* **Assignment**: Give the data again exactly, without images.

* **Provided data**:
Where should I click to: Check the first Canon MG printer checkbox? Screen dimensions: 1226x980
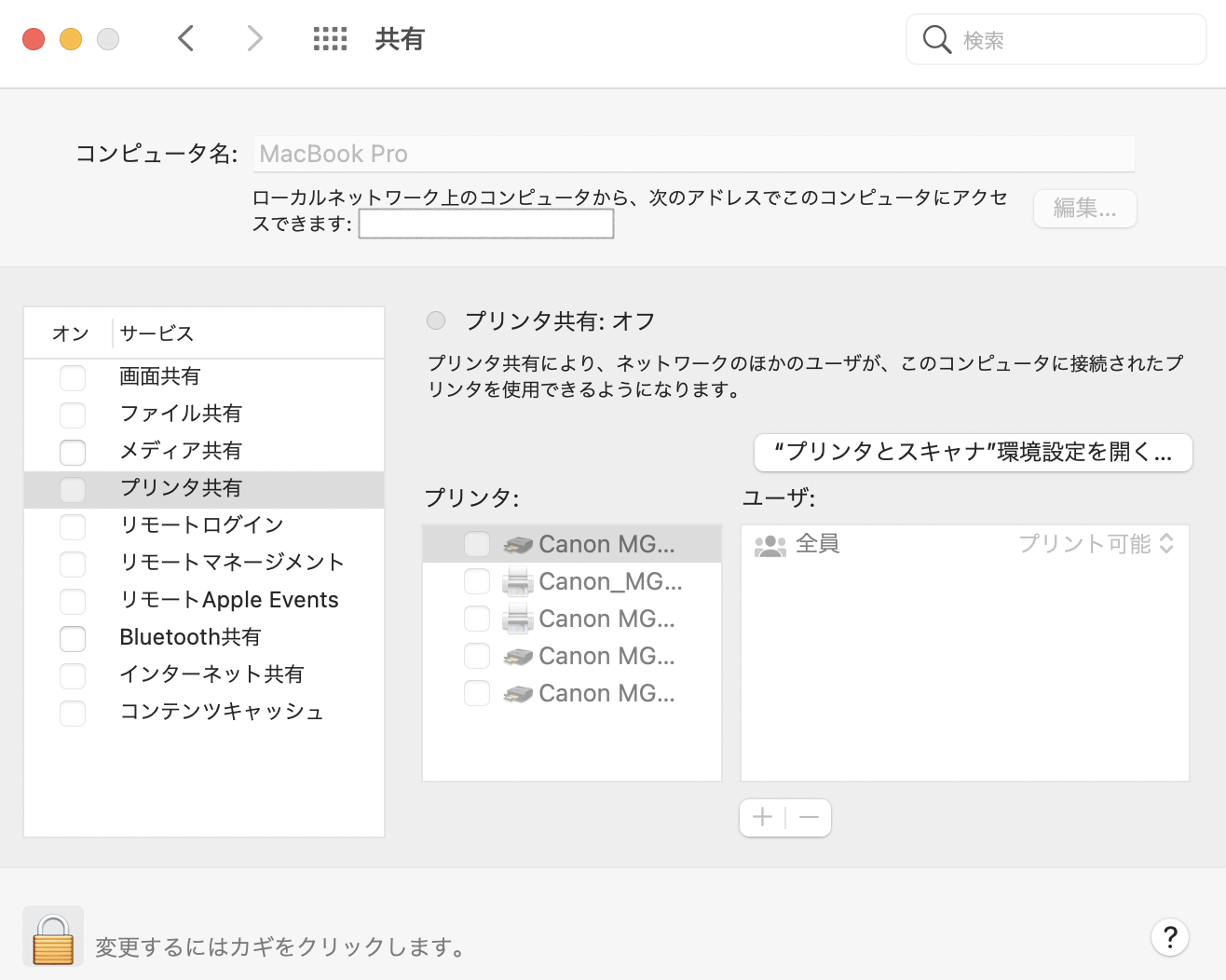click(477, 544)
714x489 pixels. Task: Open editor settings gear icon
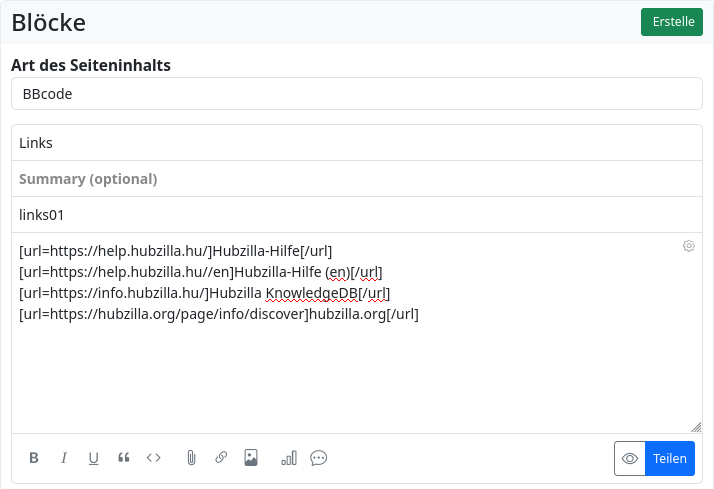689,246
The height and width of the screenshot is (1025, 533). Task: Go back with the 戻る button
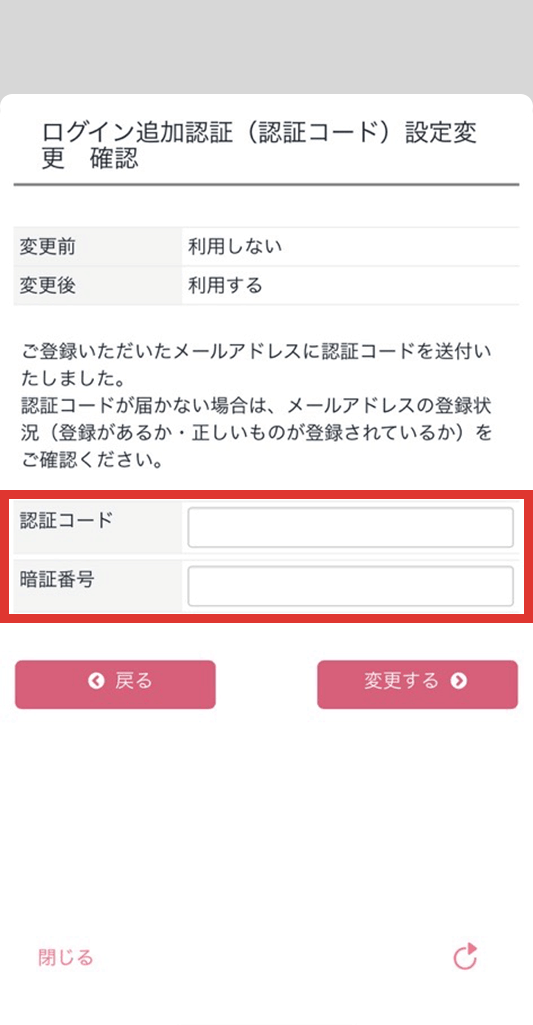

* **Result of this exercise**:
Where should I click to: Check the first Canon MG printer checkbox? Screen dimensions: 1226x980
click(477, 544)
714x489 pixels. Task: Open editor settings gear icon
689,246
The height and width of the screenshot is (1025, 533). Task: Go back with the 戻る button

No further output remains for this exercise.